Wednesday, August 4, 2010

I am SO proud of my 6yr old son Cayden!! I just found out that out of close to 100 kids they have 4 teams & Cayden was picked in the 3rd round. To some that may not sound great BUT when these coaches pick the #1 pick is their own kid, sometimes they even have more than 1 kid or a niece/nephew. Nobody knows Cayden so he was picked over many, many 7yr olds for his speed & skill alone! The funny thing is, I could tell he wasn't giving it his all as he is a bit shy. He would run just fast enough to outrun everyone else, nowhere near as fast as he can really be. I hope he gets comfortable with his team quick & really shows them how good he can be. He is such a smart, adorable & talented kid.....if only he could behave! Hmmmm......it felt good to write something positive,lol. Maybe I should start focusing on positive things to write about & do less venting & ranting,lol.

Sunday, August 1, 2010

Frustrating!

Why is it that the house could fall in around my 4 kids & husband & they would not notice or even care? It is not even so much that they do nothing without me asking, begging or yelling so much as they make more messes! If they open something, they let pieces of paper or plastic lay on the counter, they eat something & let pieces of food in their bowl on the counter. I mean things like this just make me extra work & yet nobody sees this? I don't ask a lot but if you get something out, put it away. How difficult is that? If you play the Wii, turn it off & put the controllers up. Little things like this would save me a lot of time & stress. Just looking around this house stresses me out. And even trying to clean while everyone is home is a never ending battle. On top of all of that I am trying to enjoy summer with the kids so almost every day away from home is not helping matters. I guess for now I will just suck it up & keep on cleaning.

Friday, July 30, 2010

Why do I always have to be a good person?

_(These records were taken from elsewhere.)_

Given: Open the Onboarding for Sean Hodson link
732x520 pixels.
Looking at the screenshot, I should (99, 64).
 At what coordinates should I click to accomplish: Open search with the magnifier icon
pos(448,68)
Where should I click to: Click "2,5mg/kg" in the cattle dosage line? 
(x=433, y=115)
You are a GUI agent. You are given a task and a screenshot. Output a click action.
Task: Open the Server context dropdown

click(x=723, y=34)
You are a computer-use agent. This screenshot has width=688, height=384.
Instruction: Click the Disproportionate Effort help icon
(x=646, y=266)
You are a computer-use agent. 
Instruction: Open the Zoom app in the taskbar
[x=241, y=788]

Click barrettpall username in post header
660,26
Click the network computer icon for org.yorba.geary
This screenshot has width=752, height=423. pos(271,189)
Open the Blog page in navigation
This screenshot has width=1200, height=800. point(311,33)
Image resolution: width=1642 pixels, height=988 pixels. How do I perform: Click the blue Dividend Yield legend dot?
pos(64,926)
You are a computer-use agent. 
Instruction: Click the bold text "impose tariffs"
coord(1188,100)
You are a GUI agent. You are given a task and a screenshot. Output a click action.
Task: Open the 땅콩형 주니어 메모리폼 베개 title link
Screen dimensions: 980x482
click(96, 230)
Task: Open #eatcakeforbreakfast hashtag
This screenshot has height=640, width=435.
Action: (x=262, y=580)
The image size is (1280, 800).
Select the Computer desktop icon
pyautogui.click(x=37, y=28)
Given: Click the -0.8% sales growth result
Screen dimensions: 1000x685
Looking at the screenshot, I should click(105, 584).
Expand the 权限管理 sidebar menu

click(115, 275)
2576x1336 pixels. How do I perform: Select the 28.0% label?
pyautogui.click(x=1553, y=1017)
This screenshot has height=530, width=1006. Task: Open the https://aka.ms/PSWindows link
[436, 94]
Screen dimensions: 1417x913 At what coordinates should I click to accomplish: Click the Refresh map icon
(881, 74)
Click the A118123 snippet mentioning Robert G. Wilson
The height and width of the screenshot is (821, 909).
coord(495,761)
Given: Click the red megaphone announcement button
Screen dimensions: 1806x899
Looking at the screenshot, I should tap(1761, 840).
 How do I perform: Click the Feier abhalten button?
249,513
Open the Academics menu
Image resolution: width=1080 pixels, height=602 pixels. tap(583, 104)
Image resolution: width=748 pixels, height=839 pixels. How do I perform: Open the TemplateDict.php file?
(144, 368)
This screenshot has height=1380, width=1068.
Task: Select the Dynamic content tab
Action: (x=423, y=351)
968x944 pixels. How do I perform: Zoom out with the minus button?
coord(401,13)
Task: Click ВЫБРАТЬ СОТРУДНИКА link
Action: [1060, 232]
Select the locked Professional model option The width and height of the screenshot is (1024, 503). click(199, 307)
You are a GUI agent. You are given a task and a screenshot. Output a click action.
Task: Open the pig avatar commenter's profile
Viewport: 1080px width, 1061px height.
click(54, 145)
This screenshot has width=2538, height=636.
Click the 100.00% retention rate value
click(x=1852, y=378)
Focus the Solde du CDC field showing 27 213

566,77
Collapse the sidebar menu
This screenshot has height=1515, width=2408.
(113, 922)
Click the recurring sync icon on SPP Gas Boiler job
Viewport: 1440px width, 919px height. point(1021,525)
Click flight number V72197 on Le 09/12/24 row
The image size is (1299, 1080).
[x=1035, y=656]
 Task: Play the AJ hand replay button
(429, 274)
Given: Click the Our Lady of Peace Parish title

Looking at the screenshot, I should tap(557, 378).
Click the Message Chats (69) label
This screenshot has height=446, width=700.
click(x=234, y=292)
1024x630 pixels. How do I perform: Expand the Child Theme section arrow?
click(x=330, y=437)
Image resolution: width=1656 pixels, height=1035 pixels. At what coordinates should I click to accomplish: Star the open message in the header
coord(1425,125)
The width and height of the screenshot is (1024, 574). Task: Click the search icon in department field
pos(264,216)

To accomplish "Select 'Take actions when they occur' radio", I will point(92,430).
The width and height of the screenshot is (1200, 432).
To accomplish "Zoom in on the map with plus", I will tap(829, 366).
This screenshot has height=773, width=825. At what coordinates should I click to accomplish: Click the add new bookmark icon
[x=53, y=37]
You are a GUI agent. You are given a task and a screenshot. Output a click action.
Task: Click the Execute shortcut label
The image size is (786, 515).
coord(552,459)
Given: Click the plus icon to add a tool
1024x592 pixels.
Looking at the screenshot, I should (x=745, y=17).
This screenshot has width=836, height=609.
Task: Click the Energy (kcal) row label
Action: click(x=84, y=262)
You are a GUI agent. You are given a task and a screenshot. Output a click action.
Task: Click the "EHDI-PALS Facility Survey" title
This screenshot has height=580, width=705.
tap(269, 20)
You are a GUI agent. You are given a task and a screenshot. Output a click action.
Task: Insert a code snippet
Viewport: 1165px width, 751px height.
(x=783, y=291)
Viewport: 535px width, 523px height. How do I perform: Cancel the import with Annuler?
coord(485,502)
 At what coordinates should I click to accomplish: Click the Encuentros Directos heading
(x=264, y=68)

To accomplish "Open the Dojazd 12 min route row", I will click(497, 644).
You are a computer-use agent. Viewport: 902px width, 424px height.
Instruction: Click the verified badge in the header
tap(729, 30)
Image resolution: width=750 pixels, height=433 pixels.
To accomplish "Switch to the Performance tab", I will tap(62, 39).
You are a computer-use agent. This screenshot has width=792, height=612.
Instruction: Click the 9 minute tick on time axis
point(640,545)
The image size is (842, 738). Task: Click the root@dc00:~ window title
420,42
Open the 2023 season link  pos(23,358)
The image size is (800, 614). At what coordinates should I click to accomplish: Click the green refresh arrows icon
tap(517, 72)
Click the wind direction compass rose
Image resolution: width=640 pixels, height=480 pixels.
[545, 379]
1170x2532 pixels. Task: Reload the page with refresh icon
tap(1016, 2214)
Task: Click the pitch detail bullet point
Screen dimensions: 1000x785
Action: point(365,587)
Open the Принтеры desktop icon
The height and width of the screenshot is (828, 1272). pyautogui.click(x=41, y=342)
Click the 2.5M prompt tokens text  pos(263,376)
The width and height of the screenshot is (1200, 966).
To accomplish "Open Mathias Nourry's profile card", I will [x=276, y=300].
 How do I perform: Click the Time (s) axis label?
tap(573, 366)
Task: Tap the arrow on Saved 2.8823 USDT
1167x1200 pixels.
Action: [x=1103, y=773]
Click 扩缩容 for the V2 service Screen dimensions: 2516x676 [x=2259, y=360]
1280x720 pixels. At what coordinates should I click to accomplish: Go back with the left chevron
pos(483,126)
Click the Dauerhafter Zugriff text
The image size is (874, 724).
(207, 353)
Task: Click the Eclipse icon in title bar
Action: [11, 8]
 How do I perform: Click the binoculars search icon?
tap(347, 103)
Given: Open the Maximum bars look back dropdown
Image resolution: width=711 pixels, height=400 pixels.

I have trouble saying no. I hardly ever say no to anyone. This makes my already hectic life that much more stressful & hectic. I had my daughters friend overnight for 2 nights because her mom was going away & the girl didn't want to go to daycare all day while her dad was at work. Then the parents don't even call & let me know what is going on, I have to call them. I was told by the dad, he sounded half sloshed, that he would pick his kid up around 1pm where we would be today. I thought it would be nice for my kids to spend time with their grandparents so we went there fully expecting to be rid of the extra kid by around 1pm. 1pm came & went & no phone call. I had to let this kid play the games we were playing which greatly interfered with what little time my kids got to see their grandparents. Come 3pm we left & still no phone call so I called him, no answer. I called the wife, she was almost home so I said I'd meet her. She showed up 10 minutes late, asked if her husband was home which I didn't know, I was sitting in the driveway. She just walks away, no "thanks for keeping my daughter", no "sorry my husband never even called", nothing!!! I at the very least thought I'd get a phone call later, but nope. They are decent people & they take my daughter a lot of fun places & spend a lot of money on her but still, was a thank you or sorry too much for me to expect? That is all I ever really want out of people for anything, just a few kind words!